Antoinette Peloso maintained two accounts at David Lerner Associates (“DLA”) serviced by broker David Beckerman. As recounted in the explained decision of the Pittsburgh, PA panel, sometime after her death, her son, identified in the award (15-03270) as JP, presented Beckerman with a transfer on death (“TOD”) form and an IRA beneficiary form, naming JP as the beneficiary, for the two accounts. Beckerman improperly notarized the signature of the decedent on the TOD form, although the form did not require a notarized signature.
As later became apparent, either before or shortly after Ms. Peloso’s death, JP forged his mother’s signatures on the forms. Both forms directed DLA to transfer the assets in the two accounts to JP, which was done. However, before JP could access the funds in the two accounts, the claimant, who was the executrix of Ms. Peloso’s estate, advised DLA that there was a dispute regarding the accounts. Therefore, DLA “froze” the accounts.
Thereafter, according to the panel, the claimant’s probate attorney inexplicably failed to resolve the dispute between the estate and JP. That resulted in the accounts being frozen for two years and the claimant filing the FINRA arbitration claim against DLA and Beckerman.
The claim alleged fraud, forgery, embezzlement and violations of various Connecticut state laws. Claimed damages were approximately $532,000.
The panel denied the claims against DLA and Beckerman. The panel noted that the only bad actor in this saga was JP. The panel made it clear that it saw no evidence that DLA or Beckerman colluded with JP in his efforts to gain control of his mother’s estate. Ultimately, JP gave up his attempt to hold on to the estate funds and the accounts were returned to the executrix – but not before she ran up $72,000 in legal fees, which became part of her arbitration claim.

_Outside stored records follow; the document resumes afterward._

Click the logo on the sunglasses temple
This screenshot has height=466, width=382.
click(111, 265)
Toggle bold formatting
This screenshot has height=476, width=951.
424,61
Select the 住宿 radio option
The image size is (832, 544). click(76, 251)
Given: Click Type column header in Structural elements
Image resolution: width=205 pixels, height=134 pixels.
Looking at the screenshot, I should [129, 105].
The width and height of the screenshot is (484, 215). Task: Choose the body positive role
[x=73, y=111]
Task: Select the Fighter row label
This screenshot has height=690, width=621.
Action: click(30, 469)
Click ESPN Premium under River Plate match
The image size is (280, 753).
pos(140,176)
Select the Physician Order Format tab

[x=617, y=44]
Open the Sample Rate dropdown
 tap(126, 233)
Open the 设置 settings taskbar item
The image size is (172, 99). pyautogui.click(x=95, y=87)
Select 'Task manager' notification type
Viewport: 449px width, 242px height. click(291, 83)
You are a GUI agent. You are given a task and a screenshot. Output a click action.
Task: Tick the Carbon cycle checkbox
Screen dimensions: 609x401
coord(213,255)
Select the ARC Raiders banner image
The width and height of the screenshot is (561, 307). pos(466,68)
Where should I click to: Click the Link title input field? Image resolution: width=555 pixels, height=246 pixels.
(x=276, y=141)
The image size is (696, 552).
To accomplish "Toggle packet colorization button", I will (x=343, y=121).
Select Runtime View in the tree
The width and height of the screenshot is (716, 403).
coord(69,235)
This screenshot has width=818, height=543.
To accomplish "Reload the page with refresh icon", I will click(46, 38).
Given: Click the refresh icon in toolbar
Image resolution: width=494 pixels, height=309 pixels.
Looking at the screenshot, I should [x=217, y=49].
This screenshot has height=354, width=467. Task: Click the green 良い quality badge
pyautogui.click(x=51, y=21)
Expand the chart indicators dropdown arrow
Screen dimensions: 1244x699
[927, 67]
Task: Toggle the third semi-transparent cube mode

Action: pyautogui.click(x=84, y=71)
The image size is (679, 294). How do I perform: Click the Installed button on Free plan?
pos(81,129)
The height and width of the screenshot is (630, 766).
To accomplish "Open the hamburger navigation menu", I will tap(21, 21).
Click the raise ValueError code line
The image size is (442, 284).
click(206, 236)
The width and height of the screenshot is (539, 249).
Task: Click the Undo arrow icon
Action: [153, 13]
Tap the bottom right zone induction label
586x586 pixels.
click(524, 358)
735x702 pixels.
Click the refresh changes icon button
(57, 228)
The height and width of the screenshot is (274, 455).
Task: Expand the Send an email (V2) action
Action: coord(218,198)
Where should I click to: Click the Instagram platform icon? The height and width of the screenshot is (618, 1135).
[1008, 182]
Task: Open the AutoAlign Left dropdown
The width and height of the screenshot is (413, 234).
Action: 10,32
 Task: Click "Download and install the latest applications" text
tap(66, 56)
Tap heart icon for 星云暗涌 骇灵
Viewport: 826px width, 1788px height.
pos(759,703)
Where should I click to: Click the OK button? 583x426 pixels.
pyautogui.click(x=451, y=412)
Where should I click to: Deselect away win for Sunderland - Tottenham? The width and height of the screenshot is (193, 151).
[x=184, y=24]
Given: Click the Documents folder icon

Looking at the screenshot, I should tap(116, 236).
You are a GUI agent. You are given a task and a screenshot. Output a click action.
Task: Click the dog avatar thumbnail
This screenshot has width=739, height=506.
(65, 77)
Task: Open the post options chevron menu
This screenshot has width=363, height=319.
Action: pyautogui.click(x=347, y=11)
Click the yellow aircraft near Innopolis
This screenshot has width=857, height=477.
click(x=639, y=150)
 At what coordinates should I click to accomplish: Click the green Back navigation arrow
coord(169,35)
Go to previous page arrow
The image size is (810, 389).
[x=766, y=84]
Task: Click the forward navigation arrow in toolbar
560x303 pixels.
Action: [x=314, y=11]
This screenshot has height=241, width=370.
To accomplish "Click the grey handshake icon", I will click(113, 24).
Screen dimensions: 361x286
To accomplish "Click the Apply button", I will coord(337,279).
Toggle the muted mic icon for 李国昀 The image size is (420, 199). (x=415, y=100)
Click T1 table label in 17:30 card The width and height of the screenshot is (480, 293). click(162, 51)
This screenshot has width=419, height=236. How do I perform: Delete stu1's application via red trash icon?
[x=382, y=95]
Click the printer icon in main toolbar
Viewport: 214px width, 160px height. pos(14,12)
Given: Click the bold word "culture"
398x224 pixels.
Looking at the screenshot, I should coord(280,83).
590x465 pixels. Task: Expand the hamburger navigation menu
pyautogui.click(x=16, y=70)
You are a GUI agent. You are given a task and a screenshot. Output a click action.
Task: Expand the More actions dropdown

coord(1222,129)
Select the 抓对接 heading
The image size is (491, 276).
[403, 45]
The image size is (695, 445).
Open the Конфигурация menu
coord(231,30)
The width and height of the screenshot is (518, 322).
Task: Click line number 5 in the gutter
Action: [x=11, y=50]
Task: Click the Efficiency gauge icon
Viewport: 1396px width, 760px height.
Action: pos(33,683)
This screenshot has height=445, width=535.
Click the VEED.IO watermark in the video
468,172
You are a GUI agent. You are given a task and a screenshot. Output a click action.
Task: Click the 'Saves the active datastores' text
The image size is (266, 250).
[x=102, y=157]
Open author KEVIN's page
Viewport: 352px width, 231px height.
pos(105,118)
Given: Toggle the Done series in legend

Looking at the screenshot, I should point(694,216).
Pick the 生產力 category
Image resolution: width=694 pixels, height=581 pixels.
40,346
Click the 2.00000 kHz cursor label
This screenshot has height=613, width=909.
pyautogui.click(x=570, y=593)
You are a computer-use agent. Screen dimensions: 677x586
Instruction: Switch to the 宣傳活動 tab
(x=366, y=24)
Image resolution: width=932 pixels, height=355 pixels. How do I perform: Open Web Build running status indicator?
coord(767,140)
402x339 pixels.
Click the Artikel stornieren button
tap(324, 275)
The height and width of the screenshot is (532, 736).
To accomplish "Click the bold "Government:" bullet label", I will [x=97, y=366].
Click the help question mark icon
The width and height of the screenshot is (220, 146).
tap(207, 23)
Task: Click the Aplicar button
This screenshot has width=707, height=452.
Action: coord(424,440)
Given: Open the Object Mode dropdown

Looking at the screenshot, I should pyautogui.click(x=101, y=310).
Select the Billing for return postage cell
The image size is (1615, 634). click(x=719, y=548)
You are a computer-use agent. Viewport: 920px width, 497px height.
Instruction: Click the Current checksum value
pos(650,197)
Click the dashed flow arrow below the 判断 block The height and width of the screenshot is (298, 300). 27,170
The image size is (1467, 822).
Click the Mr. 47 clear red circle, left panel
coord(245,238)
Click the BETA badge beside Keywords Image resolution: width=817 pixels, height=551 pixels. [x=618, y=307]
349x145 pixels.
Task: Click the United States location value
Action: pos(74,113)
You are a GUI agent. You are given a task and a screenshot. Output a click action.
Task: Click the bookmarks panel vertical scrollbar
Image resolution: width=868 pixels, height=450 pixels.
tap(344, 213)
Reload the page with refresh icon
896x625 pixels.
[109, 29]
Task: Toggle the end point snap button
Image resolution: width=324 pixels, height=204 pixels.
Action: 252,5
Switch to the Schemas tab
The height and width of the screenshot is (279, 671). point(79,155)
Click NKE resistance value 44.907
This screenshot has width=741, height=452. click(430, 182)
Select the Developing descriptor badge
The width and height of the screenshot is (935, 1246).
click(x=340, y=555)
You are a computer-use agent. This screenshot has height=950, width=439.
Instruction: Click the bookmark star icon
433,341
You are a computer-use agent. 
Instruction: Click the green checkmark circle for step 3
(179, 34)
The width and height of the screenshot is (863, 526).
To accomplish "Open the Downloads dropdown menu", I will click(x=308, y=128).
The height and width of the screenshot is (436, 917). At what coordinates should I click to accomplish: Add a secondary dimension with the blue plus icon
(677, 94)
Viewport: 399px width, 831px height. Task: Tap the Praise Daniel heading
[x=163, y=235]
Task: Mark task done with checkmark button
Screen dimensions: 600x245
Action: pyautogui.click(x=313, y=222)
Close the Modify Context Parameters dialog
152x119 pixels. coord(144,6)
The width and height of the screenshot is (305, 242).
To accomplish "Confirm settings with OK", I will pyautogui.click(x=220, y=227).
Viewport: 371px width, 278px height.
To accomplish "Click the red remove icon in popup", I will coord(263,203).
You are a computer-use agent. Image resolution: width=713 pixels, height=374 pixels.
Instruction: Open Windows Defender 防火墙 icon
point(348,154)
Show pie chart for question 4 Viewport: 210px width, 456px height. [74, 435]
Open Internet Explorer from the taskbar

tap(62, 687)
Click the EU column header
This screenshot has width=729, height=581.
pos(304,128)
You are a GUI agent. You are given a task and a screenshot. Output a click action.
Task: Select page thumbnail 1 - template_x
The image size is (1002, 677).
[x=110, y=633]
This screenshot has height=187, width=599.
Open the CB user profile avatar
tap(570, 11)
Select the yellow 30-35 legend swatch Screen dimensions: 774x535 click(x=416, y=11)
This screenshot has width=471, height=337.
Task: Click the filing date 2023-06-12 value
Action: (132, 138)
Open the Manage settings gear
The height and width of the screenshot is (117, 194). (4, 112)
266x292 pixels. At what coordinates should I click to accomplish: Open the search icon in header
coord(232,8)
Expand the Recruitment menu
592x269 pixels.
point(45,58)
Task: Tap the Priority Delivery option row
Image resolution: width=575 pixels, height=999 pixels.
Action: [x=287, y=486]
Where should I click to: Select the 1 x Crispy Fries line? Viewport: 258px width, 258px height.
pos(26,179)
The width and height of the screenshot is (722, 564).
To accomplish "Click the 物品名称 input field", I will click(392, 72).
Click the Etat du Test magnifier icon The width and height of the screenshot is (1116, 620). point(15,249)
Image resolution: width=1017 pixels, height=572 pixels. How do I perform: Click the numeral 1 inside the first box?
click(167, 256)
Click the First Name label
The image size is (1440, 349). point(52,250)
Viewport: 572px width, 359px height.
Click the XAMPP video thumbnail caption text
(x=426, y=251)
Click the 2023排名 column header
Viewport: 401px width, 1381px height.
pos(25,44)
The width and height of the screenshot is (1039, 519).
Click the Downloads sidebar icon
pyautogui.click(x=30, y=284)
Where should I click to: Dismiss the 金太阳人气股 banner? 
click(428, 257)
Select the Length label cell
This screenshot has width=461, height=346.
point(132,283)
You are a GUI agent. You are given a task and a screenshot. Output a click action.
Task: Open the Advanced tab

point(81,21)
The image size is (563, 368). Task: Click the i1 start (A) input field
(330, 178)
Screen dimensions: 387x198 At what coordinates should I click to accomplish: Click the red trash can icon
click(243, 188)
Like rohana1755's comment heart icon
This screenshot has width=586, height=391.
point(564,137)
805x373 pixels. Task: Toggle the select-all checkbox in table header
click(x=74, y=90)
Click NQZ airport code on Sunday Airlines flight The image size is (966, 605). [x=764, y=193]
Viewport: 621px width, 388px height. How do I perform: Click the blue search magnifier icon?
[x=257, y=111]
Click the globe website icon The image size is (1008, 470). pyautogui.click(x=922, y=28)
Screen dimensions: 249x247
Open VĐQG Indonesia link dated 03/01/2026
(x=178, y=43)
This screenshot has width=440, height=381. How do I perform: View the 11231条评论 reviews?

Although the panel denied the claim, the panel did assess all the FINRA hearing session fees relating to the arbitration ($7,800) jointly against DLA and Beckerman. The panel noted that the respondents’ “conduct with respect to the improper notarization, its failure to respond to many of the Claimant’s inquiries, and its failure to take proactive action presented by the problem with the forgeries were partially responsible for this litigation….”
Ultimately, the claim against DLA and Beckerman was dismissed. But DLA and Beckerman had to retain attorneys to defend the claim through a hearing. Beckerman now has a customer dispute on his CRD and BrokerCheck report. Since the allegation that he improperly notarized a signature is true it is unlikely a panel will order that expunged. Beckerman’s improper notarization of the TOD form presented by JP, although not a significant factor in the final outcome, makes Beckerman appear extremely sloppy and could well lead to a regulatory inquiry.